The purpose of this assignment and to write this story is to know which video game genre dominated from the start of the 21st century and for that whole decade. It is important to know that along with modern technology, video games received the same rise in fame and popularity around this time. Therefore, looking at the genres that helped propel this era would help any video game company to make decisions on what direction(s) they can go to for the next decades.

The source of this network data came from a crowdsource data on HowLongToBeat.com, which contains information of a vast amount of video games produced like platform capability, estimated playtime, genres, platforms etc. I am focusing on video games created from 2000s-2010s. The nodes in this network represent each video game from that era, respective to their genres, while the edges represent their connections towards each other based on their genres.
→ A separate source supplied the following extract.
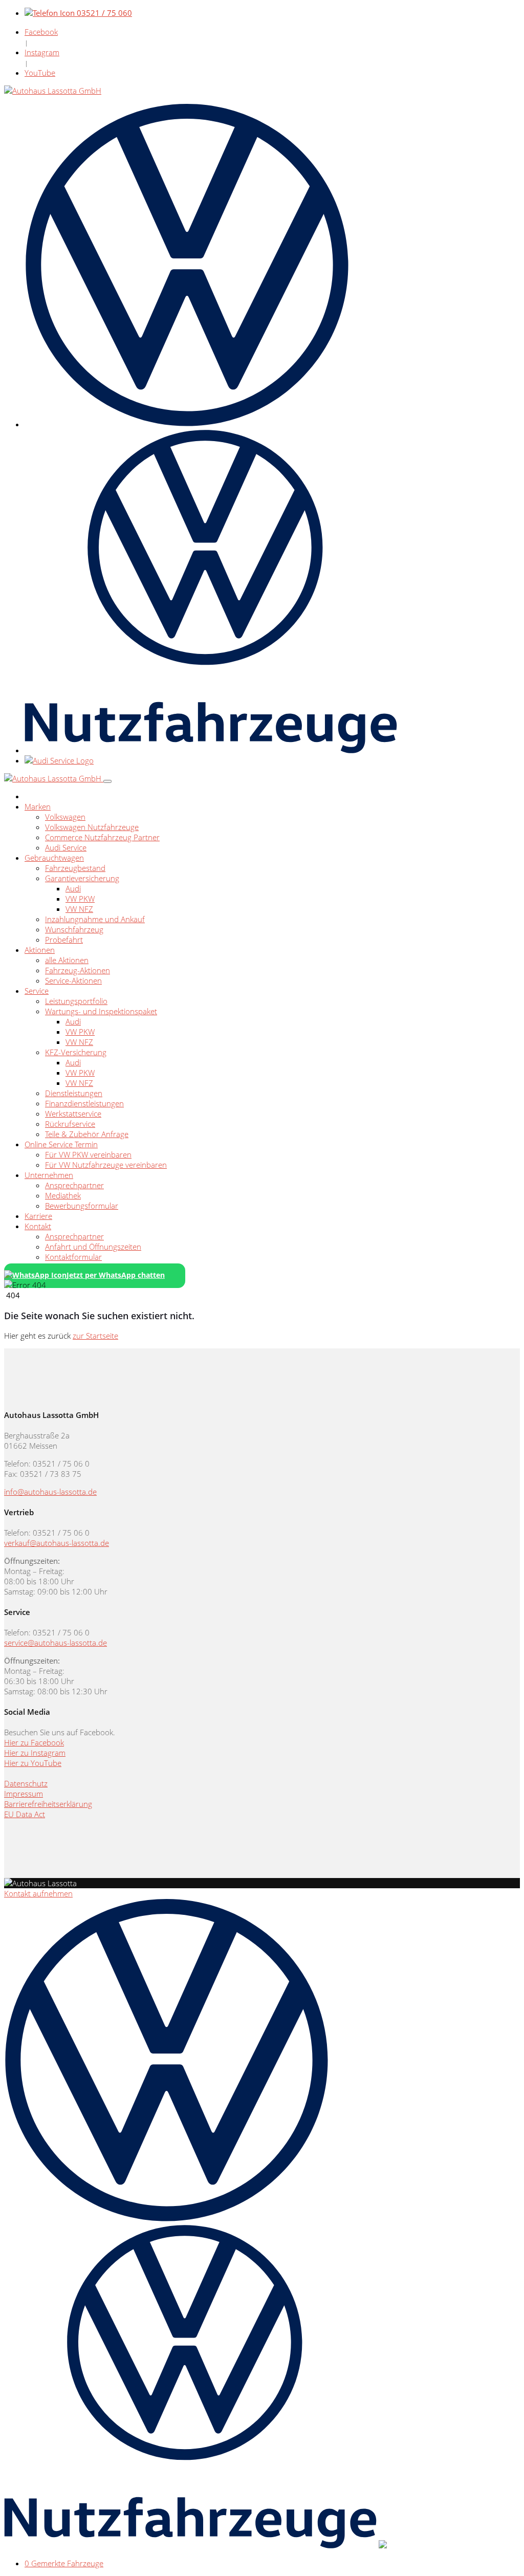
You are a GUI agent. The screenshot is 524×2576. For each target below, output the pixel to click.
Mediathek (63, 1195)
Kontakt (38, 1226)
This network was built by subsetting the dataset that it would only contain the game_id and the genre, and ultimately using Gephi to make the graph by using the nx.write_graphml function.

The structure of this graph is a very broad one, since it has around more than 1,000 nodes and more than 8,000 edges. I made sure that the size of each node was based on the centrality of them each. The purpose of this graph was to show the commonality of each video games based on the genres they are stated to have. From there, we can determine which genres, or set of genres, that have been the most popular during the 2000-2010s.

In here, the three most important nodes are the dark-blue, lighter-blue and the green node. I see these as the three most central genres. Using the centrality degree function in Python, I was able to get the top 10 most central nodes.

With this image, the three most important nodes are the most central, with are Action, Sports and Simulation/Strategy.

The software used to conduct this network analysis was the NetworkX module in Python and the Gephi application. With the NetworkX module, I was able to create a graph with all the information needed, while the Gephi was used to visualize the graph more clearly.

A bug that I encountered was during the iteration process. This came down to the data itself since there were a lot of video games who had nothing in the genre section. Therefore, getting accurate results were difficult because “NA” had a significantly high centrality. So, I had to take my time clearing all the NA values for all the genre columns, and this made the data clearer and easier to use, and therefore improves the accuracy in the results. I also had to rename the columns to make them much more readable because a majority of the columns name were a little bit too complicated. For my Gephi graph, I made sure to put some color in it that would distinguish the least central nodes to the most central ones, ranging from green (least central), yellow (middle), and blue (most central).

A limitation to this network analysis is that a lot of the observation in the dataset had to be removed as part of the cleaning process. Even though this improves the accuracy of the results from the dataset as a whole, it may fall short when painting a full picture towards the question we want to answer.

Conclusion:

Nonetheless, what we can learn from the data given, it seems that the video game genre that dominated the start of the 21st century was action-based video games as they have the highest degree centrality with a value of 0.575, and as shown in the graph with the dark-blue node. Sports games (0.326) and Simulation, Strategy games (0.117) are the second and third most dominant. From here, we are able to know which genres were the most popular during this time and know which would most likely be played the most in the years to come.

--

--